NIRO: 28. Between 28 and 31 most of the time. We are in the process of adding a few, so we’re I think 28 now; we’ll probably be 31 in the fall.
QUINN: Okay. And the reason that I ask that is because I suspect that as this word gets out that you’re doing this that you’re probably going to see a lot of interest. And how do you envision things developing? Are you going to be able to grow? Are you going to try and choose cases, which cases you can get involved with? What’s the mechanical process?
NIRO: Well, we’re going to be selective. If we have the good fortune on the defense side that we’ve had on the plaintiff side we take about one in six cases that are brought to us or come to us. So we have the privilege of being selective. That gives us the ability to really carefully analyze cases and try to pick only the best. The best in the sense of the ones that have the greatest probability of success and the biggest potential recovery. I think on the defense side we’re going to have to adopt a similar model. Now I ran this by a big corporate in-house guy. And he said, well, the first thought I have is how do we know if you go over budget, that is your time exceeds what you’ve budgeted that you’re not going to start cutting corners? And I think that’s a legitimate question. The short answer is you’re paid to win. And you’re paid to be efficient. And that’s the same question you could ask on the other side, on the contingent fee. Well, how do I know you’re not going to start cutting corners if it becomes a complex case and you’re way past what we could possibly get you as a fee based upon the recovery? And the answer is I do enough of these and I have enough integrity that I’m going to do what’s right whether we get one dollar or $100 million.
QUINN: I could see that being a concern with some firms maybe and particularly if you’re just coming to this new and you don’t know what you’re doing. But it strikes me that you and your firm have made your reputation as winners.
NIRO: Correct, we have.
QUINN: And that winning reputation is so easy to lose. It’s like with good will, it takes forever to create it and a split second to lose.
NIRO: Exactly. I mean it’s like credibility. Judges will tell you, you spend a career creating credibility and you could lose it in a minute. Credibility is the single most important ingredient in success before judges and before juries. You have to be believed. You have to be credible. And you can’t pretend to be credible. You have to be credible based on performance. And I think over time we’ve developed credibility in terms of what we do. Doesn’t mean everybody that might do this kind of thing is going to have that credibility. One of the things I think that’s happened that creates all this patent troll mania is that a lot of people copied our model on the plaintiff side. And a lot of them were running from tort reform and you had a lot of PI type lawyers getting into the patent space. And now you have a lot of people bringing lawsuits that aren’t very good. The cases haven’t been properly vetted. And that’s created this huge backlash against NPEs and trolls and so forth. So the success we had in doing things right has resulted in a lot of people copying the model and doing things wrong.

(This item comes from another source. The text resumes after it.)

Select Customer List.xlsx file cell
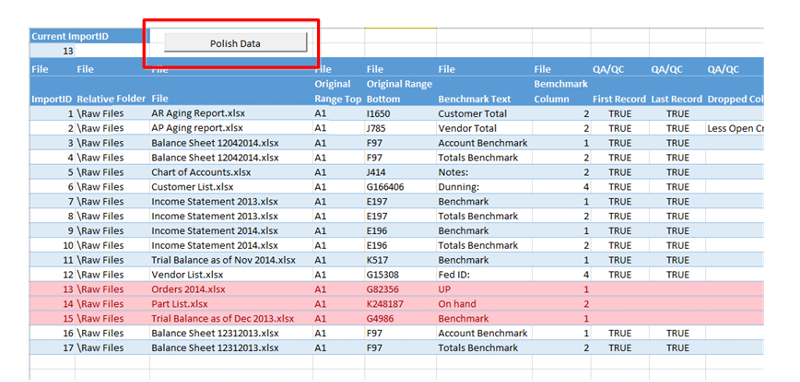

QUINN: Yes, whether in industry or in private life, it is always the small group that creates the problem that tars the entirety of the industry or the group that’s doing it right.

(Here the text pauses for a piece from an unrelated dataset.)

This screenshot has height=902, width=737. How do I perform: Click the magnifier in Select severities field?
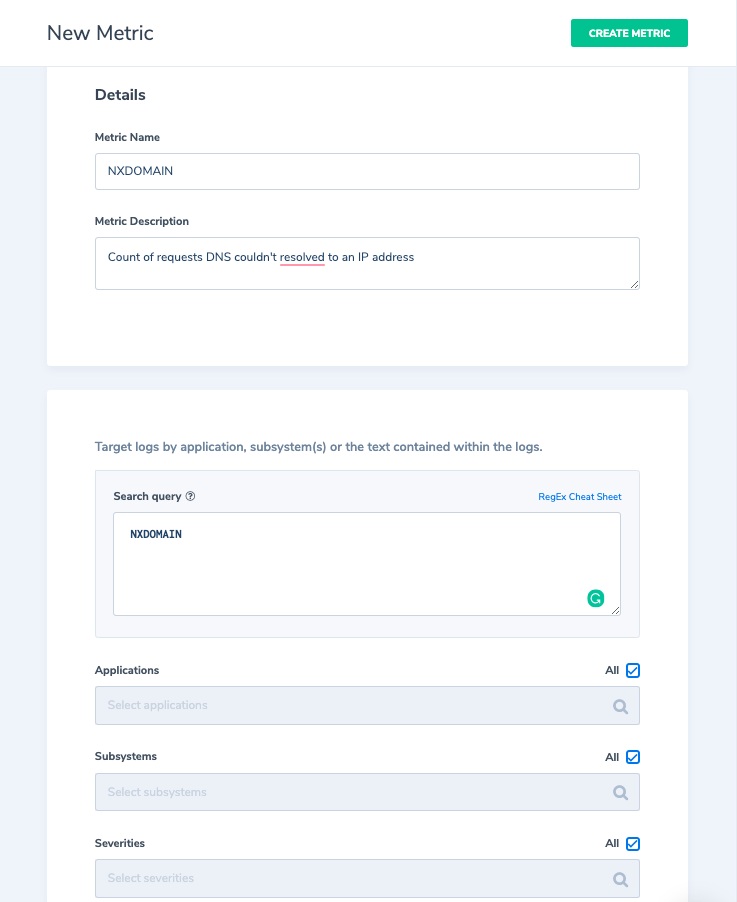click(x=620, y=879)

NIRO: Exactly right. That’s exactly what happens.
QUINN: And this may be a good segue to get into some of that type of conversation, too. Because we’ve seen some interesting decisions and we saw the end of patent reform it seems for this year. It’ll be back because the people who seem interested in destroying the patent system seem to have endless amounts of money to do that and they will just keep coming back for more. But what are your thoughts on current developments? Let’s start with the defeat of patent reform and then move on to some of the Supreme Court decisions.

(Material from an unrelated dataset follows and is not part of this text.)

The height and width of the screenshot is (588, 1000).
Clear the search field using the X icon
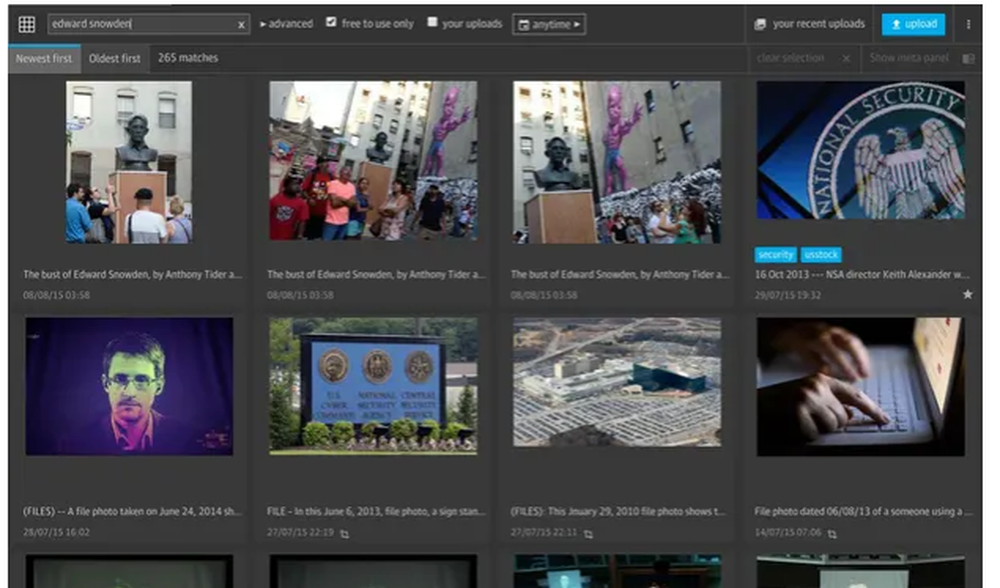tap(239, 22)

NIRO: Well, I’m happy that the fee shifting provision was challenged; it was the thing that, I think, broke the back of the reformers. Fee shifting is a game changer. And the reason it’s a game changer is it is aimed at eliminating the little guy. Which it will do. I mean think about life this way. Taking Apple as an example. It has $150 billion in cash. Invested at 5%, that’s what, $7.5 billion a year or something like that? And I’ve done the math so I may be off here. But it’s about $20 million a day that they earn in interest. Now, if they’re hit with a $10 million award of fees in a case that goes south, it’s noise, it’s not important. I mean it’s important, but it’s not gonna break the bank. It’s a half a day’s interest, right? But if you’re an individual or a small company, $10 million runs you out of business. You’re gone. So it’s not fair to say, oh, well, the fee shifting applies to everyone. It may apply to everyone, but its consequences are most devastating to the little guy. It’s the reason that we have the American rule, everybody’s entitled to their day in court whether they’re big, small, rich or poor. And the problem is the special interests are targeting the poor and the small. And they’re systematically going to be eliminated. So I think there was enough pushback, and I’m not an expert in this because I don’t have a pipeline to what goes on in the Senate, but I think there was enough pushback on that provision that the bill got tabled. They couldn’t get a consensus. But you’re right, it’s coming back. And what the special interests want in the name of patent reform, what they really want to do, is eliminate the little guy.
QUINN: Yes I think that that’s exactly right. And I think that what it really did was it fundamentally misunderstood the incentive structure. You only get actors to risk it all in an environment where it is conducive to them seeing that as being a valid risk. And the law continues to change and evolve and these attempts to reform the law, which is not even honest to call it reform, but as changes keep presenting themselves that really fundamentally strikes at the incentive based system that we’ve had for so many years.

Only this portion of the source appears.